Saved data entries
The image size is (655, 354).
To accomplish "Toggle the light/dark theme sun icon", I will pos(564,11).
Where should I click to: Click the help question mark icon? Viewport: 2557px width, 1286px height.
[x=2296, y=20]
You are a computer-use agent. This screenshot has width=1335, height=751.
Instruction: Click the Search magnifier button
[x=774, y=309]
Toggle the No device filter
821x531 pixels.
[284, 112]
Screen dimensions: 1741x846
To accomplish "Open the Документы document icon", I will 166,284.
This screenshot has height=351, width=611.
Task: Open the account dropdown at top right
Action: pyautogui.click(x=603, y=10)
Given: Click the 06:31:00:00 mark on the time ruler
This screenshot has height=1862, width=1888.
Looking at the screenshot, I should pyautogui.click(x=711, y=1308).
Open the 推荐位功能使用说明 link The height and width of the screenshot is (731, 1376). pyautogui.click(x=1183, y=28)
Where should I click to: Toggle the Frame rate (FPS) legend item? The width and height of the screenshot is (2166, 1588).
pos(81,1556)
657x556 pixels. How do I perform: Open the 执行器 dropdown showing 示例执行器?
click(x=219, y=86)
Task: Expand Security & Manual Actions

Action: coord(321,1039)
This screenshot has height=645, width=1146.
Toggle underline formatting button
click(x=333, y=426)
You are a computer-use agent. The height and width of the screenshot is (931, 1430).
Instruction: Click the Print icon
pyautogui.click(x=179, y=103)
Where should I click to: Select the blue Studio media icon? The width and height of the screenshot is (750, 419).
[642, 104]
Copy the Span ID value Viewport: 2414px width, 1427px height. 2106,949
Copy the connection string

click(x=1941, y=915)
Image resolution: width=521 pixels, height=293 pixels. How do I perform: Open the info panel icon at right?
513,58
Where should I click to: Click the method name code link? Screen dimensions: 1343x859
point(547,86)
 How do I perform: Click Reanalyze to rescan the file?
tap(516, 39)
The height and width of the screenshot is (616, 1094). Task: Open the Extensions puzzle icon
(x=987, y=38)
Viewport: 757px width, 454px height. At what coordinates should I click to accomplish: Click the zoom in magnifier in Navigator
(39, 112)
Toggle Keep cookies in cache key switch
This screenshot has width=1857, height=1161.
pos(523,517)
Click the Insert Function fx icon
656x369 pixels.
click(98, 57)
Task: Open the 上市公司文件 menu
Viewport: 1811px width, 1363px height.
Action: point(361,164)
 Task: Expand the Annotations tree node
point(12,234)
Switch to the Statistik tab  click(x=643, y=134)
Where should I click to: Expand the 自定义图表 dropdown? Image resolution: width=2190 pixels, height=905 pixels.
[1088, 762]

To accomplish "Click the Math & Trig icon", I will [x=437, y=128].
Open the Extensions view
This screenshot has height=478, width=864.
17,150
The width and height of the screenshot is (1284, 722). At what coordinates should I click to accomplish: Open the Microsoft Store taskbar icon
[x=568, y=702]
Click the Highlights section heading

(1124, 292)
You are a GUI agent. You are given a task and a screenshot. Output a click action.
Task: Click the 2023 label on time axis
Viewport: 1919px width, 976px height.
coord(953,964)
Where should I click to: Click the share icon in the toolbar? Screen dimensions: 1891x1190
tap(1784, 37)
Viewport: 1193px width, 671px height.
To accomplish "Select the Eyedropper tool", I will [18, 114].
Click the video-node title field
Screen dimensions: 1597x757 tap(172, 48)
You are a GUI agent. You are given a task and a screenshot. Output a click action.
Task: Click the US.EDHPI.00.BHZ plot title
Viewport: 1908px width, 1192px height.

## What the task asks:
Give all the records above again, wording unchanged.

## Response to this exercise:
The image size is (655, 354).
To accomplish "Toggle the light/dark theme sun icon", I will pos(564,11).
Where should I click to: Click the help question mark icon? Viewport: 2557px width, 1286px height.
[x=2296, y=20]
You are a computer-use agent. This screenshot has width=1335, height=751.
Instruction: Click the Search magnifier button
[x=774, y=309]
Toggle the No device filter
821x531 pixels.
[284, 112]
Screen dimensions: 1741x846
To accomplish "Open the Документы document icon", I will 166,284.
This screenshot has height=351, width=611.
Task: Open the account dropdown at top right
Action: pyautogui.click(x=603, y=10)
Given: Click the 06:31:00:00 mark on the time ruler
This screenshot has height=1862, width=1888.
Looking at the screenshot, I should pyautogui.click(x=711, y=1308).
Open the 推荐位功能使用说明 link The height and width of the screenshot is (731, 1376). pyautogui.click(x=1183, y=28)
Where should I click to: Toggle the Frame rate (FPS) legend item? The width and height of the screenshot is (2166, 1588).
pos(81,1556)
657x556 pixels. How do I perform: Open the 执行器 dropdown showing 示例执行器?
click(x=219, y=86)
Task: Expand Security & Manual Actions

Action: coord(321,1039)
This screenshot has height=645, width=1146.
Toggle underline formatting button
click(x=333, y=426)
You are a computer-use agent. The height and width of the screenshot is (931, 1430).
Instruction: Click the Print icon
pyautogui.click(x=179, y=103)
Where should I click to: Select the blue Studio media icon? The width and height of the screenshot is (750, 419).
[642, 104]
Copy the Span ID value Viewport: 2414px width, 1427px height. 2106,949
Copy the connection string

click(x=1941, y=915)
Image resolution: width=521 pixels, height=293 pixels. How do I perform: Open the info panel icon at right?
513,58
Where should I click to: Click the method name code link? Screen dimensions: 1343x859
point(547,86)
 How do I perform: Click Reanalyze to rescan the file?
tap(516, 39)
The height and width of the screenshot is (616, 1094). Task: Open the Extensions puzzle icon
(x=987, y=38)
Viewport: 757px width, 454px height. At what coordinates should I click to accomplish: Click the zoom in magnifier in Navigator
(39, 112)
Toggle Keep cookies in cache key switch
This screenshot has width=1857, height=1161.
pos(523,517)
Click the Insert Function fx icon
656x369 pixels.
click(98, 57)
Task: Open the 上市公司文件 menu
Viewport: 1811px width, 1363px height.
Action: point(361,164)
 Task: Expand the Annotations tree node
point(12,234)
Switch to the Statistik tab  click(x=643, y=134)
Where should I click to: Expand the 自定义图表 dropdown? Image resolution: width=2190 pixels, height=905 pixels.
[1088, 762]

To accomplish "Click the Math & Trig icon", I will [x=437, y=128].
Open the Extensions view
This screenshot has height=478, width=864.
17,150
The width and height of the screenshot is (1284, 722). At what coordinates should I click to accomplish: Open the Microsoft Store taskbar icon
[x=568, y=702]
Click the Highlights section heading

(1124, 292)
You are a GUI agent. You are given a task and a screenshot. Output a click action.
Task: Click the 2023 label on time axis
Viewport: 1919px width, 976px height.
coord(953,964)
Where should I click to: Click the share icon in the toolbar? Screen dimensions: 1891x1190
tap(1784, 37)
Viewport: 1193px width, 671px height.
To accomplish "Select the Eyedropper tool", I will [18, 114].
Click the video-node title field
Screen dimensions: 1597x757 tap(172, 48)
You are a GUI agent. You are given a task and a screenshot. Output a click action.
Task: Click the US.EDHPI.00.BHZ plot title
Viewport: 1908px width, 1192px height.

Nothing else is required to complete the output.